Volume: $\Delta S = nR\ln \frac{V_{2}}{V_{1}}$
Temperature: $\Delta S = nC\ln \frac{T_{2}}{T_{1}}$

Jonathan Orozco 1A
Posts: 9
Joined: Wed Sep 21, 2016 2:58 pm

### Entropy Chapter 9 #7

Hello everyone i was wondering any one could send me in the right direction as to which formula to use for question #7 chapter 9.

Question #7: Assuming that the heat capacity of an ideal gas is independent of temperature, calculate the entropy change associated with raising the temperature of 1.00 mol of ideal gas atoms reversibly from 37.6 C to 157.9 C at (a) constant pressure and (b) constant volume.
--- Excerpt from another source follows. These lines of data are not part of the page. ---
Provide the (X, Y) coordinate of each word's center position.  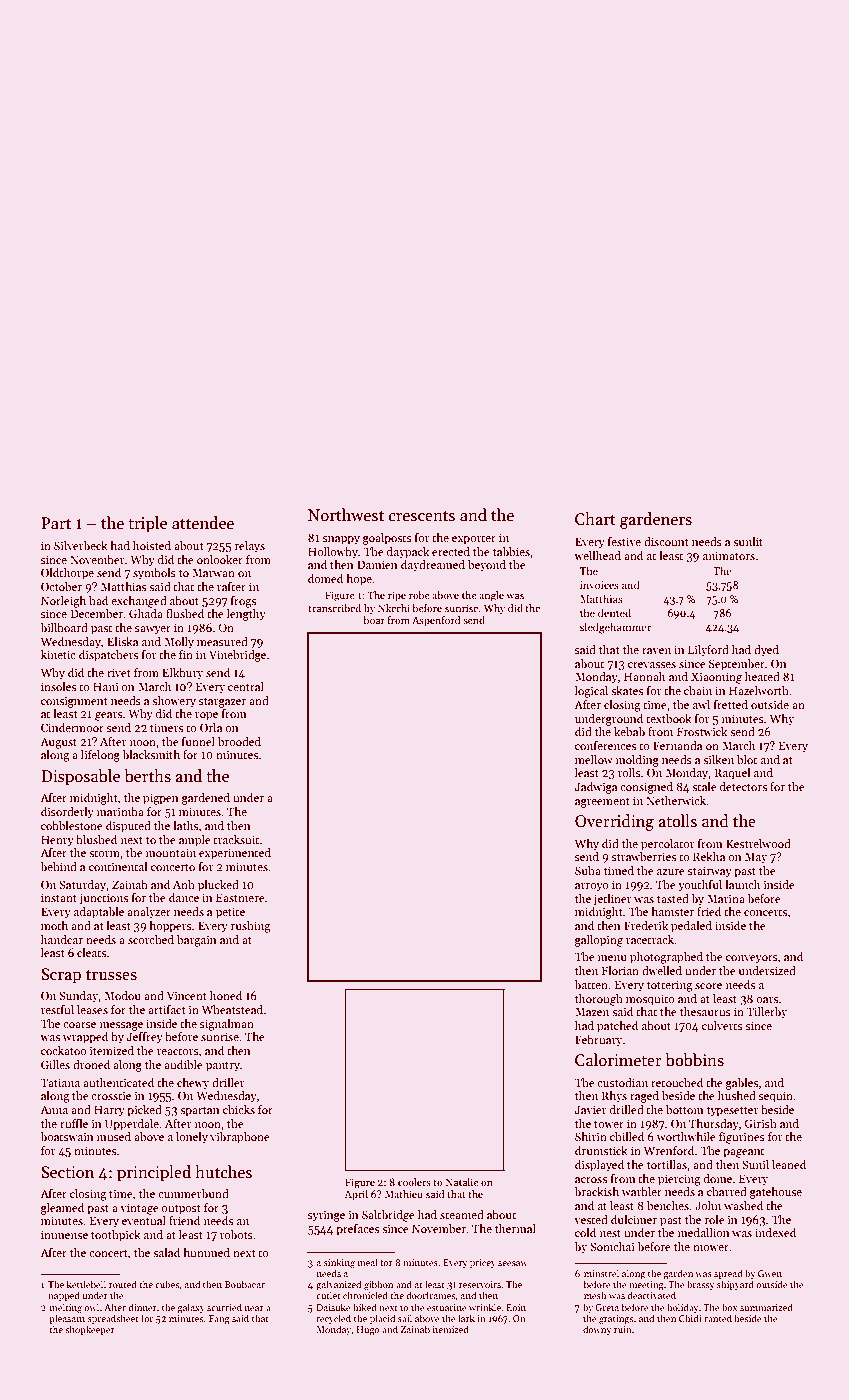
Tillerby (767, 1013)
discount (666, 541)
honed (226, 995)
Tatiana (60, 1082)
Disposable (80, 777)
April (356, 1195)
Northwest (346, 515)
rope (206, 716)
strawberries (644, 856)
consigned (646, 788)
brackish (596, 1191)
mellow (594, 759)
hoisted (152, 545)
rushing (250, 927)
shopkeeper (90, 1330)
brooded (239, 741)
Thank you in advance, and have a great day!

Daniel Dobrin 2F
Posts: 12
Joined: Sat Jul 09, 2016 3:00 am

### Re: Entropy Chapter 9 #7

You would use basically the same formula for both parts of the question.
For constant pressure, use:
Delta S = n*Cp*ln(T2/T1), where Cp signifies a constant pressure.

For constant volume, use:
Delta S = n*Cv*ln(T2/T1), where Cv signifies a constant volume.

Since it tells us we're dealing with ideal gas atoms, we're gonna change the Cp and Cv. On the formula sheet, it says that for monatomic ideal gases, Cp = 5/2*R and Cv = 3/2*R, where R is the gas constant (8.314 J/K/mol).

Hope this helps! :)